Improving the High Temperature Performance of Li-Ion Batteries with Transition Metal Ion Trapping Separators-a Brief Review

Anjan Banerjee, Baruch Ziv, Yuliya A. Shilina, Naomi Sarah Levy, Mikhael D. Levi, Sharon Ruthstein, Shalom Luski, Doron Aurbach, Allen D. Pauric, Gillian R. Goward, Zicheng Li, Timothy J. Fuller, Joseph M. Ziegelbauer, Ion C. Halalay

Research output: Contribution to journalMeeting Abstractpeer-review


One of the main performance degradation mechanisms in Li-ion batteries is initiated by the dissolution of transition metal (particularly manganese) cations from positive electrode active materials. These ions will electro-migrate to and deposit on the negative electrode surface. The deposited manganese species induce the catalytic decomposition of solvent molecules and the concurrent depletion of electrochemically active lithium, leading surface film growth, gassing, exfoliation of graphite particles, and an overall degradation of battery performance (increased cell resistance, reduced power capability, and a shortened battery life).

Several measures for mitigating manganese dissolution or its consequences have been reported over the years in the literature,1,2 including elemental substitutions (doping) in the bulk of the positive electrode active material,3 surface coatings4 and the application an inorganic barrier coatings onto electrodes by atomic layer deposition,5 passivating additives in the electrolyte solution,6and the reduction of the state-of-charge swing during battery operation.
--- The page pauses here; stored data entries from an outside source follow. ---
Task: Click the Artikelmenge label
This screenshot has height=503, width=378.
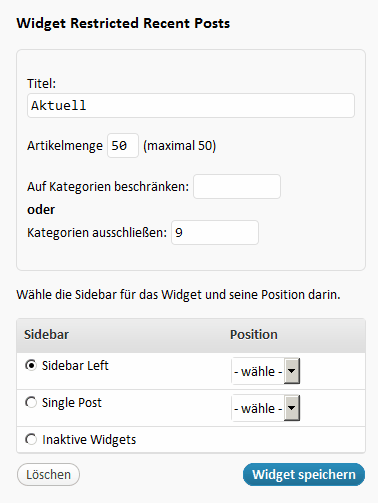Action: (65, 146)
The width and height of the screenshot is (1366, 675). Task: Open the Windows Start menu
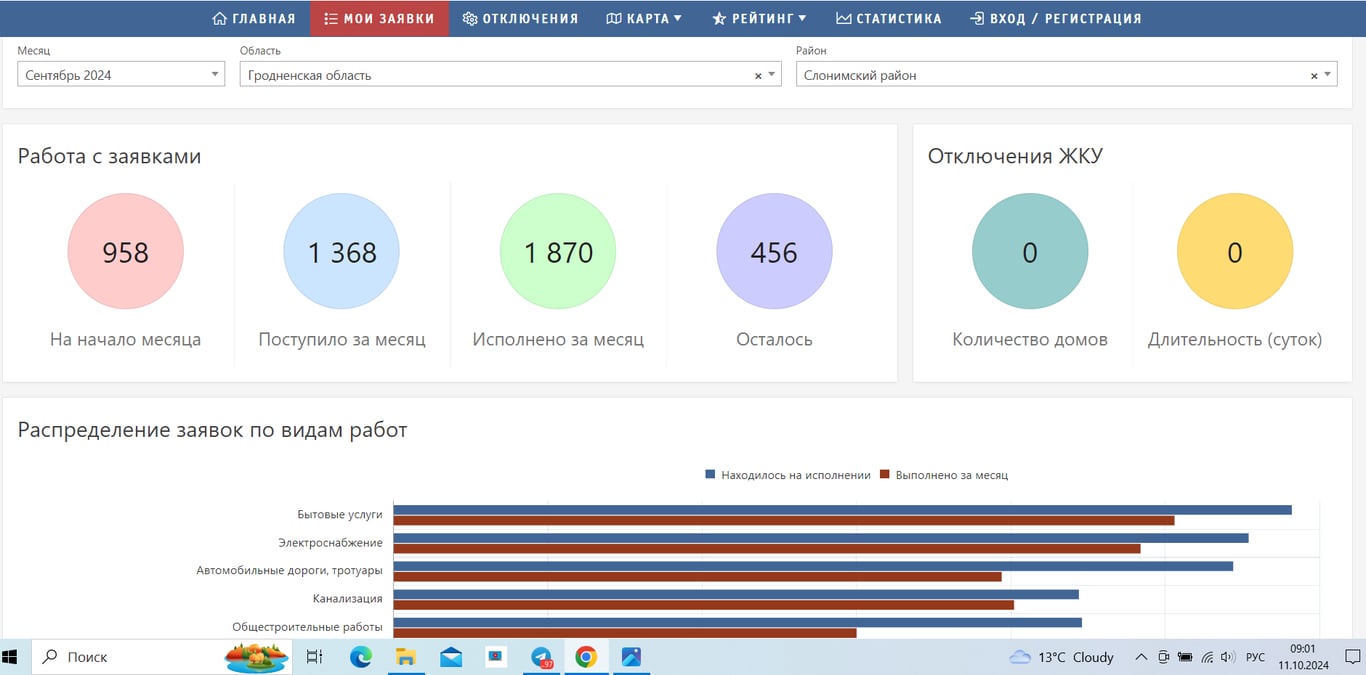11,657
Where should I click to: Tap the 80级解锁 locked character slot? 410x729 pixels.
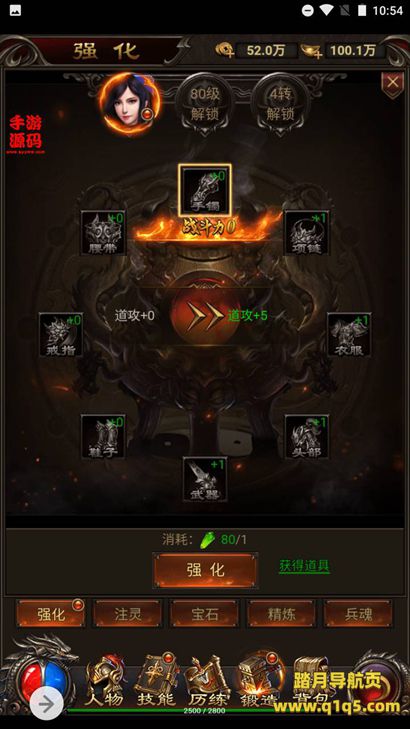pyautogui.click(x=205, y=104)
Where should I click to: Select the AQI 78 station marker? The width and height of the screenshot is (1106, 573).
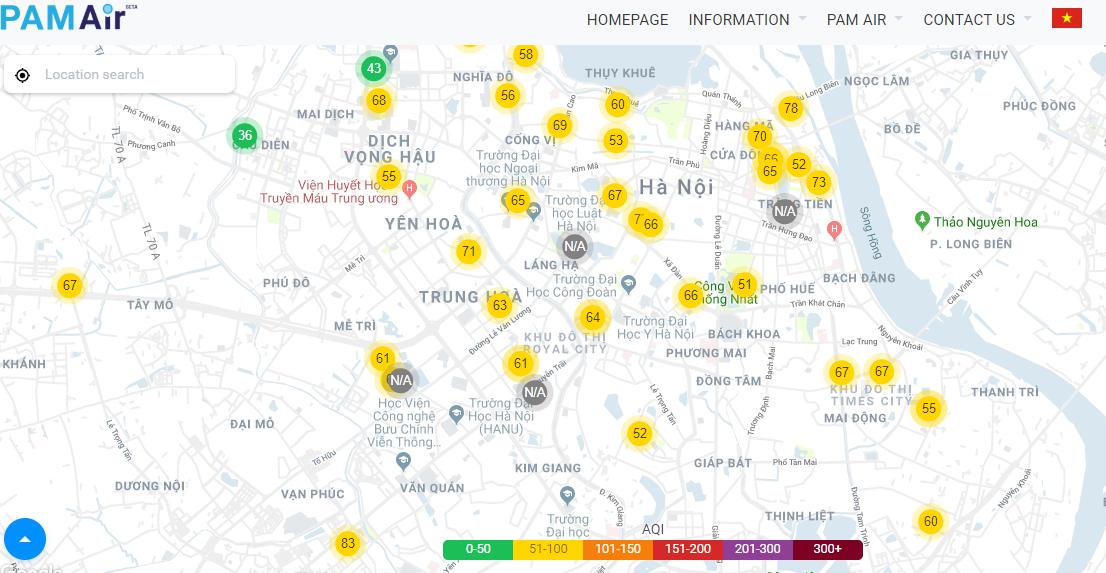[791, 109]
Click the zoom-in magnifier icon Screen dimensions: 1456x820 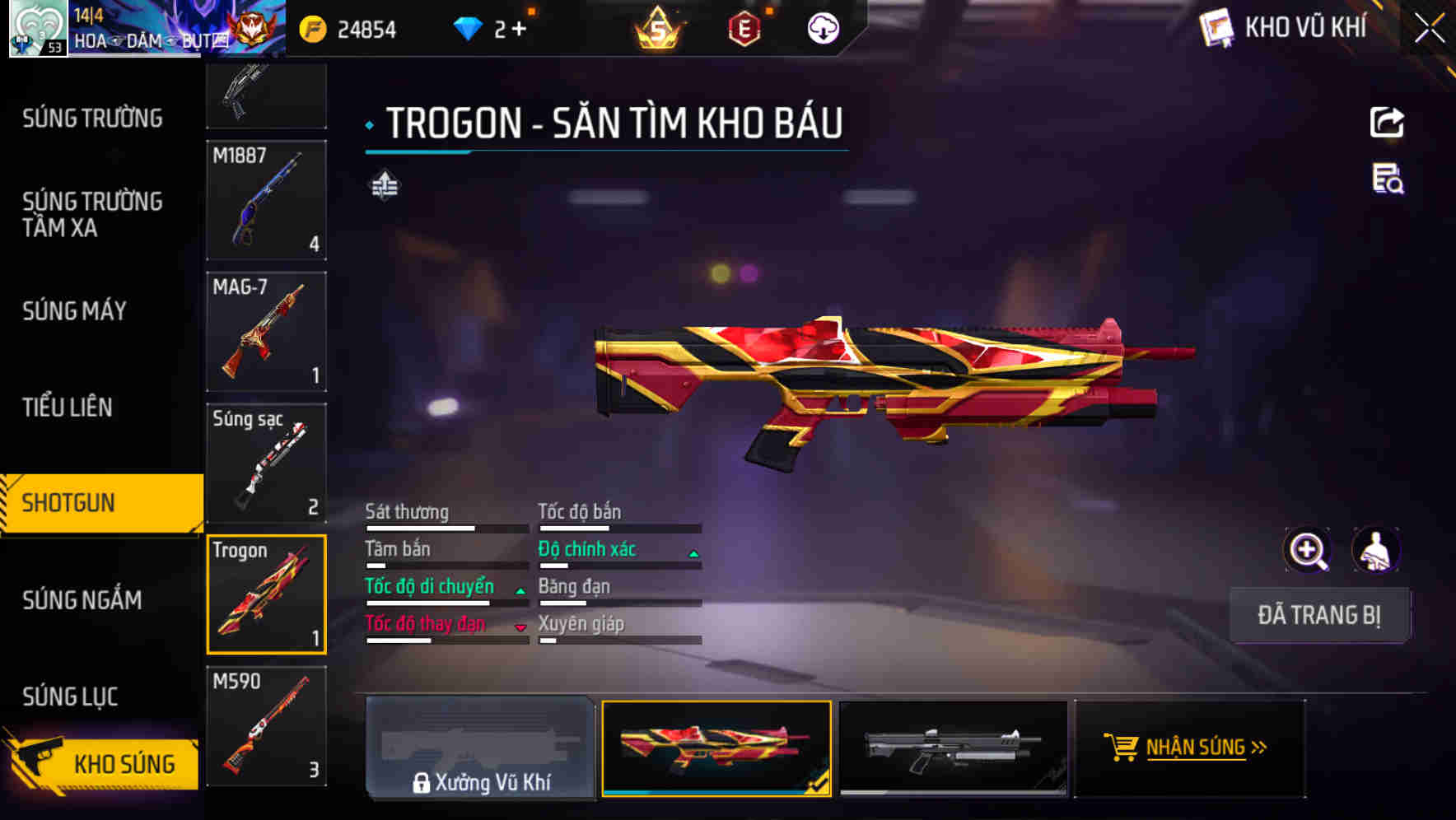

Unfortunately, no single mitigation measure has proven completely successfully so far, i.e., without negatively affecting other properties of the LIB such as energy density and internal resistance. A different - and complementary - approach, that of using a separator containing manganese ion chelating agents, may avoid the previously described drawbacks.7-9 Such a separator captures the manganese ions in the inter-electrode space by means of a polymeric chelating agents with cyclic or open structures, thus preventing the migration of manganese ions to, and subsequent contamination of, the negative electrode. We will review the present status of the chelating agents approach for mitigating the consequences of Mn dissolution for battery performance and will discuss some remaining challenges.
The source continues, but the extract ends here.